Aquí hay ejemplos sólidos de los cuales aprender. Donde los gobiernos incentivan el aprendizaje basado en el trabajo, las empresas seguirán: en Estados Unidos, se puede observar una fuerte correlación entre los estados con créditos fiscales para aprendices y donde la adopción de aprendices es mayor. En el Reino Unido, el impuesto ha creado más aprendizajes en sectores profesionales y de TI, donde la necesidad de habilidades es mayor.

Los líderes corporativos pueden actuar manteniendo el desarrollo de habilidades en el centro de su estrategia de transformación digital. Comprar software de análisis de datos de última generación o invertir en herramientas de inteligencia artificial tiene beneficios limitados si las personas dentro de una empresa no tienen el conjunto de habilidades para capitalizar esas inversiones. Las empresas deben asegurarse de financiar las habilidades de su fuerza laboral tanto como invierten en tecnología.

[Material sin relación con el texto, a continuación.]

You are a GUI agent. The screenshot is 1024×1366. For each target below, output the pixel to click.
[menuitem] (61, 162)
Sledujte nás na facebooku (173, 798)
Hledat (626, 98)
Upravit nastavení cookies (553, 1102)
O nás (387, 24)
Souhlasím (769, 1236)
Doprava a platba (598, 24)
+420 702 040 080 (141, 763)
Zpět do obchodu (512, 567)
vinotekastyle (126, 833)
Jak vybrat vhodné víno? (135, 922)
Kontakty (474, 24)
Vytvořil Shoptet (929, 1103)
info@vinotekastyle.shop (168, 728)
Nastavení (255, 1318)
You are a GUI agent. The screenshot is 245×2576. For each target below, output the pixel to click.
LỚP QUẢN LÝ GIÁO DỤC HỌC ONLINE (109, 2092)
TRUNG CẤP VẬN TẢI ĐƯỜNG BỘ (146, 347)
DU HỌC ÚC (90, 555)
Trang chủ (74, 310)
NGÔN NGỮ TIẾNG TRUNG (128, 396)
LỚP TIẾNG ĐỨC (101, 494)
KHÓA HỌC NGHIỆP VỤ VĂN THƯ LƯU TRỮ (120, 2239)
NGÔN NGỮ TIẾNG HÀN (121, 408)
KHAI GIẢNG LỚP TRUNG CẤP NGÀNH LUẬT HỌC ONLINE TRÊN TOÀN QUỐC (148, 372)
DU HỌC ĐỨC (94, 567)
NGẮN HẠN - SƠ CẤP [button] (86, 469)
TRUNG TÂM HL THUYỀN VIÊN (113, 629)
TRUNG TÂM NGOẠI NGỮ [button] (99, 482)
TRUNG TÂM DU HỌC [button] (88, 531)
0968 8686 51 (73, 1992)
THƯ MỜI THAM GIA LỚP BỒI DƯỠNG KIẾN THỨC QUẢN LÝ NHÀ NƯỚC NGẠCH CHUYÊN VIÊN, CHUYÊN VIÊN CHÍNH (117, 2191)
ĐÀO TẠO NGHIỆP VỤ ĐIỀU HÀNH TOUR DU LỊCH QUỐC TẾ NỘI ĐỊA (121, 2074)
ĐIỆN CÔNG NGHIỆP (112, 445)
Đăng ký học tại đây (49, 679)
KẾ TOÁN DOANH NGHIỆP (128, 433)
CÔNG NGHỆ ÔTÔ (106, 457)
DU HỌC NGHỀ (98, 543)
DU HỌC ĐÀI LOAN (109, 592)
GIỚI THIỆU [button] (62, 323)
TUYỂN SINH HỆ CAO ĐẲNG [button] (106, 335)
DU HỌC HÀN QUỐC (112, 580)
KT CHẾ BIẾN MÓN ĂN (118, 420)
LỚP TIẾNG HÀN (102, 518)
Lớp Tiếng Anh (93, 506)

Las empresas deben, en particular, considerar la recualificación de aquellos en sus fuerzas laborales que corren el riesgo de ser desplazados por la automatización. La recualificación puede poner a las personas a cargo de las tecnologías emergentes en lugar de estar a merced de ellas. Para las empresas, significa construir internamente una generación de líderes tecnológicos con conocimientos institucionales y dedicación en lugar de incurrir en el gasto de contratar ese talento desde el exterior.

Finalmente, las organizaciones educativas tradicionales tienen un papel que desempeñar al integrar mejor los escenarios laborales en su enseñanza. Las escuelas y universidades están bajo una presión renovada para asegurarse de que lo que enseñan sea relevante para el mundo fuera de las paredes del aula. El Proyecto sobre la Fuerza Laboral de Harvard publicó recientemente recomendaciones para educadores con el fin de fortalecer el vínculo entre los títulos académicos y los empleos, incluyendo un mayor énfasis en ejercicios basados en equipos y el reconocimiento de pasantías remuneradas.

Mientras sigamos viendo la educación y el trabajo como dos entidades separadas, la brecha entre las habilidades de las personas y las necesidades de la sociedad solo se ampliará.

Las empresas no pueden seguir dejando el aprendizaje en manos de las instituciones educativas, y los educadores no pueden seguir ignorando la realidad del trabajo. Al unir el aprendizaje y el trabajo, podemos construir un grupo de individuos con las habilidades para prosperar y liderar a medida que se desarrolla la tecnología, una economía preparada para el futuro y adaptable a las cambiantes necesidades tecnológicas, y una sociedad con las empresas y personas adecuadas para enfrentar algunos de sus mayores desafíos y oportunidades.